This season there were so many juicy summer camp books being published. The Interestings. The Yonahlossee Riding Camp for Girls. Both of those got sent back to the library during the Great Adult Fic Purge of 2013. The only summer camp book that survived is Una LaMarche’s Five Summers. I started reading this a few weeks ago while I ate my lunch at work – a common way I “audition” books without the commitment of carrying them all the way home – and it obviously didn’t hook me in terribly hard, otherwise I would still be reading it. But the point of being a Wide and Dedicated Reader isn’t just to read what hooks you, guys. Hate to break it to you. You have to have a certain stick-to-it-iveness. Readerly fortitude. Not every book holds its value in the first thirty pages, not every book lures you to read on with an irresistible pull.

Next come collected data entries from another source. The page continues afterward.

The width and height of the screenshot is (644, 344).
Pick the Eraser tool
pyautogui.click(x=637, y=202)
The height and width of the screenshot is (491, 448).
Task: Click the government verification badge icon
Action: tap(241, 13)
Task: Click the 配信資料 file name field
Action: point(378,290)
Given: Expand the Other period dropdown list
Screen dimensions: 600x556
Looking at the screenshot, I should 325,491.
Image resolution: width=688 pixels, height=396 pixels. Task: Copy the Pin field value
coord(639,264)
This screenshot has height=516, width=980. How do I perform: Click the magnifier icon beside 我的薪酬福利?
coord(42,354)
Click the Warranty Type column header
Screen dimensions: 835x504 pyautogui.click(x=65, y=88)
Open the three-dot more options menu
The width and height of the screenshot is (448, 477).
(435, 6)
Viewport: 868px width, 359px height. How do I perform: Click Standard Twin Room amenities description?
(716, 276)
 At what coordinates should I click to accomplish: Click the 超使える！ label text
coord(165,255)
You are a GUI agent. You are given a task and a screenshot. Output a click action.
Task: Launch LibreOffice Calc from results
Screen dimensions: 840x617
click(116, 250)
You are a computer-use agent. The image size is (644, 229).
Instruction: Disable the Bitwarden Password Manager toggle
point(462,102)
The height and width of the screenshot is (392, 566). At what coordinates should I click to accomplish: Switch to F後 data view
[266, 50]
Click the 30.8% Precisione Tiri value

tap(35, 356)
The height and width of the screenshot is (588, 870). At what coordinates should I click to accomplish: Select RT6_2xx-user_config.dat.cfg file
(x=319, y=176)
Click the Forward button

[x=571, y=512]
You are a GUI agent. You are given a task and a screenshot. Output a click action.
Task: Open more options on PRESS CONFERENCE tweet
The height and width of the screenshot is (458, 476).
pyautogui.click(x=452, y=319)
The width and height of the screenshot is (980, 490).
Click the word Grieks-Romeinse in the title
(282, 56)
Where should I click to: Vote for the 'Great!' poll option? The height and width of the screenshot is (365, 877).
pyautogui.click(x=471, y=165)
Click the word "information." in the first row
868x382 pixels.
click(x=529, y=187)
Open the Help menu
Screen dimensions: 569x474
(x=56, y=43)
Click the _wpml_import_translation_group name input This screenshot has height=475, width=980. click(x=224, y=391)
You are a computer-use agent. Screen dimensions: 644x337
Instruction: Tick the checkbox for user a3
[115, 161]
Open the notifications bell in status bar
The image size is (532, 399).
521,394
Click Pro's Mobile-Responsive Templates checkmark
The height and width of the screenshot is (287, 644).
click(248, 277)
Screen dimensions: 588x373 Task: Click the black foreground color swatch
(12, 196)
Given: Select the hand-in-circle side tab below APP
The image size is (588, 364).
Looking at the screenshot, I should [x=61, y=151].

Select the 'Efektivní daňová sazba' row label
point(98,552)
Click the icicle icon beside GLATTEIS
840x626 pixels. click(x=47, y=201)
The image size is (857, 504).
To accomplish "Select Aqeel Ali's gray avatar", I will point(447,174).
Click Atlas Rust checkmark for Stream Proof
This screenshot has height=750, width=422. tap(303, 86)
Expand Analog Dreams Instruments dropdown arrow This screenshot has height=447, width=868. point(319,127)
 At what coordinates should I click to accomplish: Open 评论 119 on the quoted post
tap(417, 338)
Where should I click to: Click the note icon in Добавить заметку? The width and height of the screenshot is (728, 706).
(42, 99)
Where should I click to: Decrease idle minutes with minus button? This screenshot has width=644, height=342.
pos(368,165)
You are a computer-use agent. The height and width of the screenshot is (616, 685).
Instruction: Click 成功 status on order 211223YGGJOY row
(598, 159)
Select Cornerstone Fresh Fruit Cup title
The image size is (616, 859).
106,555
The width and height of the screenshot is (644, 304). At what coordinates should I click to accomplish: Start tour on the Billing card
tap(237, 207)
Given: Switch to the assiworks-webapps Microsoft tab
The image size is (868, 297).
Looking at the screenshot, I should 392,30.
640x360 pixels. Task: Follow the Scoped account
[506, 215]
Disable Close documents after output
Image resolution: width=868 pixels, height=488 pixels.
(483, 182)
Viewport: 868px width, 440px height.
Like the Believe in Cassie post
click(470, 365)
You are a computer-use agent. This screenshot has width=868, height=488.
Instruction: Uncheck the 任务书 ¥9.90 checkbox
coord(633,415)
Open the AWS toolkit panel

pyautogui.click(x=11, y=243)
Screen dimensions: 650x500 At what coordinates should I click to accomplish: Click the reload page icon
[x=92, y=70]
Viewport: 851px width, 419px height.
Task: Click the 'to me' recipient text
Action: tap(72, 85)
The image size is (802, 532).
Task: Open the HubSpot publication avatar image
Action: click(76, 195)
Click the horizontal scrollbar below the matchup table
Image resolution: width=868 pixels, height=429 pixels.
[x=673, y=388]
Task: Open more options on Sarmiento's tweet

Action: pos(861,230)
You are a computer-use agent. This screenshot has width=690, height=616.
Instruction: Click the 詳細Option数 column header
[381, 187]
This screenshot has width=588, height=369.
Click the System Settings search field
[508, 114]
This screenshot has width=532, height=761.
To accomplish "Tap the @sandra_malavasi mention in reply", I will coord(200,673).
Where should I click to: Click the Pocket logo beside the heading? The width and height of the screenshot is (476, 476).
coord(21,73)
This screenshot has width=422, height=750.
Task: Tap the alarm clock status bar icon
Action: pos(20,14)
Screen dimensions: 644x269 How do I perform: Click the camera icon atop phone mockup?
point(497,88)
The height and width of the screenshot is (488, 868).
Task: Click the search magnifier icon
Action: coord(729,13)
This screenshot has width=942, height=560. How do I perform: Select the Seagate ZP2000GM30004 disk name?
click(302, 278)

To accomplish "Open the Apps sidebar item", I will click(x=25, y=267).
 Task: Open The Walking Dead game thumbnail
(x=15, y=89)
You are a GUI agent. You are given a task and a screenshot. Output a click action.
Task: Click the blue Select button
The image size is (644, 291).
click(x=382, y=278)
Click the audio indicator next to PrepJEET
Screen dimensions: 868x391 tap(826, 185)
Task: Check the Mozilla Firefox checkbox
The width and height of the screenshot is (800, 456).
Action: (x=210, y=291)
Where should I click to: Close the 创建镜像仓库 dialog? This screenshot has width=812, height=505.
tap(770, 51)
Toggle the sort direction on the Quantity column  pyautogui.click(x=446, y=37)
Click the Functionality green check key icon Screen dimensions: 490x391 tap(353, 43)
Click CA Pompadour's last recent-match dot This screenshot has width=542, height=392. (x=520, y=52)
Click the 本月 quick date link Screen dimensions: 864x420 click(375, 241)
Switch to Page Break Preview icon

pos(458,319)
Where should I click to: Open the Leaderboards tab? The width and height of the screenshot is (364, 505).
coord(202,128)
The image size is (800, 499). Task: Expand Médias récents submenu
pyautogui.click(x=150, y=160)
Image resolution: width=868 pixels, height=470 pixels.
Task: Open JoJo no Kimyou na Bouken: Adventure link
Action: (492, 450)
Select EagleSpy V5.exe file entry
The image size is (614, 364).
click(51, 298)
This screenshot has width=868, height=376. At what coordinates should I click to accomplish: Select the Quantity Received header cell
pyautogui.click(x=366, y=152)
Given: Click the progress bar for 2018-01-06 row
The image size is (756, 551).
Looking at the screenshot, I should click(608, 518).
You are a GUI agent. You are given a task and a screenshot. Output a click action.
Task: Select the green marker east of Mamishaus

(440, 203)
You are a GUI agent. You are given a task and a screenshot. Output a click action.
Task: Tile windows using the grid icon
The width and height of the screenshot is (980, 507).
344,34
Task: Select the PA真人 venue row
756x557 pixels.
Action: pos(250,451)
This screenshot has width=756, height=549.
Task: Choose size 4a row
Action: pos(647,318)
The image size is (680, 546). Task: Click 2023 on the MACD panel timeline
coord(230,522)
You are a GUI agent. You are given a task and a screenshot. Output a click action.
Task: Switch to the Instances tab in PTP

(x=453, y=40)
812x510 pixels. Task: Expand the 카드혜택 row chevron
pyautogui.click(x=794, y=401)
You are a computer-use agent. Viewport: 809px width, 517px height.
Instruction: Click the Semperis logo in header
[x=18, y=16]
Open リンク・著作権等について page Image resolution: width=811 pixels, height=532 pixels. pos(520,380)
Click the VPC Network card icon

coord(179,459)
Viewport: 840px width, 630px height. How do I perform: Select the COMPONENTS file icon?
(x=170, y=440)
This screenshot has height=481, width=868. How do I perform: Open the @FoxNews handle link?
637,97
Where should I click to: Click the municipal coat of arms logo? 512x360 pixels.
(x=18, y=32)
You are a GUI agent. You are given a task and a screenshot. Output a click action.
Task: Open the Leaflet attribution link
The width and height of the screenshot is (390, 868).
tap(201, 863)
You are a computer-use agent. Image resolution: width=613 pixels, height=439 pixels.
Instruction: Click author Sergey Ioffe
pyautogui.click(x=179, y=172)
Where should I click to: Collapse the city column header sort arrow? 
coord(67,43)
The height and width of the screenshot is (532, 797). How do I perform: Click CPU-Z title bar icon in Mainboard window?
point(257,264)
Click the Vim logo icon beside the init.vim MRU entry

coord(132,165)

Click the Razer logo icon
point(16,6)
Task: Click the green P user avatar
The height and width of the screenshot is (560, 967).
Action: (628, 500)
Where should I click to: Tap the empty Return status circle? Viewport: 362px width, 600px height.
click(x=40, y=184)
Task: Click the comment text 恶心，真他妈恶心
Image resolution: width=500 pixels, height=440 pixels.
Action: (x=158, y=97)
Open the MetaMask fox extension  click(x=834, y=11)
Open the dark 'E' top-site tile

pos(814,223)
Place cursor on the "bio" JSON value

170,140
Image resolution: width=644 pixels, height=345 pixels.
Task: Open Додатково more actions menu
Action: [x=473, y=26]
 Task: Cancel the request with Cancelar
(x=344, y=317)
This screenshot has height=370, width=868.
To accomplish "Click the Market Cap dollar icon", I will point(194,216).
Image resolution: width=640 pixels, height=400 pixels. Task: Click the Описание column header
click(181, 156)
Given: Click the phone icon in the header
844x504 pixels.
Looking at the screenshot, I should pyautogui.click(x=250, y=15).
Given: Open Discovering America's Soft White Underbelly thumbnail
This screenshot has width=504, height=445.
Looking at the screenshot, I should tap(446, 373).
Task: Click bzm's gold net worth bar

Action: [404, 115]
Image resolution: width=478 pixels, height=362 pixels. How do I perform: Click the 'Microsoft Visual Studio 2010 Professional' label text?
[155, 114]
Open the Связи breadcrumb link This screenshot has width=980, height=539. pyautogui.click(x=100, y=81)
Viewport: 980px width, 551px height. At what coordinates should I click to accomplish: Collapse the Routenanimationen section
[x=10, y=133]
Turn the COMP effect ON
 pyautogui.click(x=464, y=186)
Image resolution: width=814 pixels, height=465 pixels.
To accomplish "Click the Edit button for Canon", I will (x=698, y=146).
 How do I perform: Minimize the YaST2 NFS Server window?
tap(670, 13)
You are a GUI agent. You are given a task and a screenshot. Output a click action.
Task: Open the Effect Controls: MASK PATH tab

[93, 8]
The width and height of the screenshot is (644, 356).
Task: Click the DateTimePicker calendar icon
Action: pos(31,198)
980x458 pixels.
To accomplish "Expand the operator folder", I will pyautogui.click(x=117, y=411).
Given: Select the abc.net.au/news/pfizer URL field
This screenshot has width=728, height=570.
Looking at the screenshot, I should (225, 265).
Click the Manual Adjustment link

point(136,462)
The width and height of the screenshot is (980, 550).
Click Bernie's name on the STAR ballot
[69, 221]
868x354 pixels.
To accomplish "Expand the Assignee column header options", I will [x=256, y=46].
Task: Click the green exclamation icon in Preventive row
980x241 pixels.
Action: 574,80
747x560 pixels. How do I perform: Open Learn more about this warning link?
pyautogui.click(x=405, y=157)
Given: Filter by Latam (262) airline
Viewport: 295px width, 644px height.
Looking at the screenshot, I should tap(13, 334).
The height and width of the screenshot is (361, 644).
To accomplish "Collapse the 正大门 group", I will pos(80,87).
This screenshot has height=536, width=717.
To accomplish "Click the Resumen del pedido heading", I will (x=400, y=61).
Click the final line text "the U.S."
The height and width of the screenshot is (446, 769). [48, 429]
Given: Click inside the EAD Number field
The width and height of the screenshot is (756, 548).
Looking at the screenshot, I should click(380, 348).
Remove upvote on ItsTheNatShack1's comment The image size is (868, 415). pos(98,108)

I am saying this as if a mostly un-accoladed YA book about summer camp is a book packed dense with secret value. It probably isn’t. I should shut up… and read Natalie Standiford’s The Boy on the Bridge instead? My Favorite Roommate – otherwise known as The Best New Librarian in the State of Missouri – saw that I added this to my Goodreads queue and replied “DID YOU GET SUCKERED IN BY ALL THOSE BANNER ADS, TOO?” Except she didn’t do it in all caps, because she’s polite. You don’t become the Best New Librarian in the State of Missouri using all caps. Anyway, this book? Plastered all over Goodreads for a few days. Natalie Standiford is an author which I think I should like a lot, but I can never get around to actually reading one of her books. See also: A. S. King, Margo Lanagan, thislistcouldgoonindefinitely. This one is about studying abroad in the 80s and falling in love with a Russian.

Or, I could read this new Matthew Quick which is waiting for me on my hold shelf, Forgive Me, Leonard Peacock. This book is getting a decent amount of post-Silver Linings Playbook buzz. I like supporting YA authors who get mainstream buzz, even if I’m not a super-fan or anything. I’m a reasonable fan of Quick, not a super-fan. I also say “supporting YA authors” like I am buying books. I’m not. I should be. I know. But. I can’t. Isn’t it enough that I facilitated the purchasing of 11 copies using a municipal pool of money for my fellow citizens and I to share? I think so. Oh, and also reading it so I can potentially tell others to read it or blog about it or what have you. This is my contribution to the world, guys. This right here.

You could also lump Gayle Forman into that Paragraph #2 group of authors, except that I actually did read If I Stay. I liked it alright. Never read the sequel, and never read her new “series” – Just One Day. Another book about studying abroad and falling in love. Apparently this is what I’m into right now? Anyway, the sequel is coming out next month, which reminds me of how delinquent I am at reading anything in a timely fashion. Which is kind of the moral of this post. Which is why I’m going to stop writing it and read a motherf%^#ing book.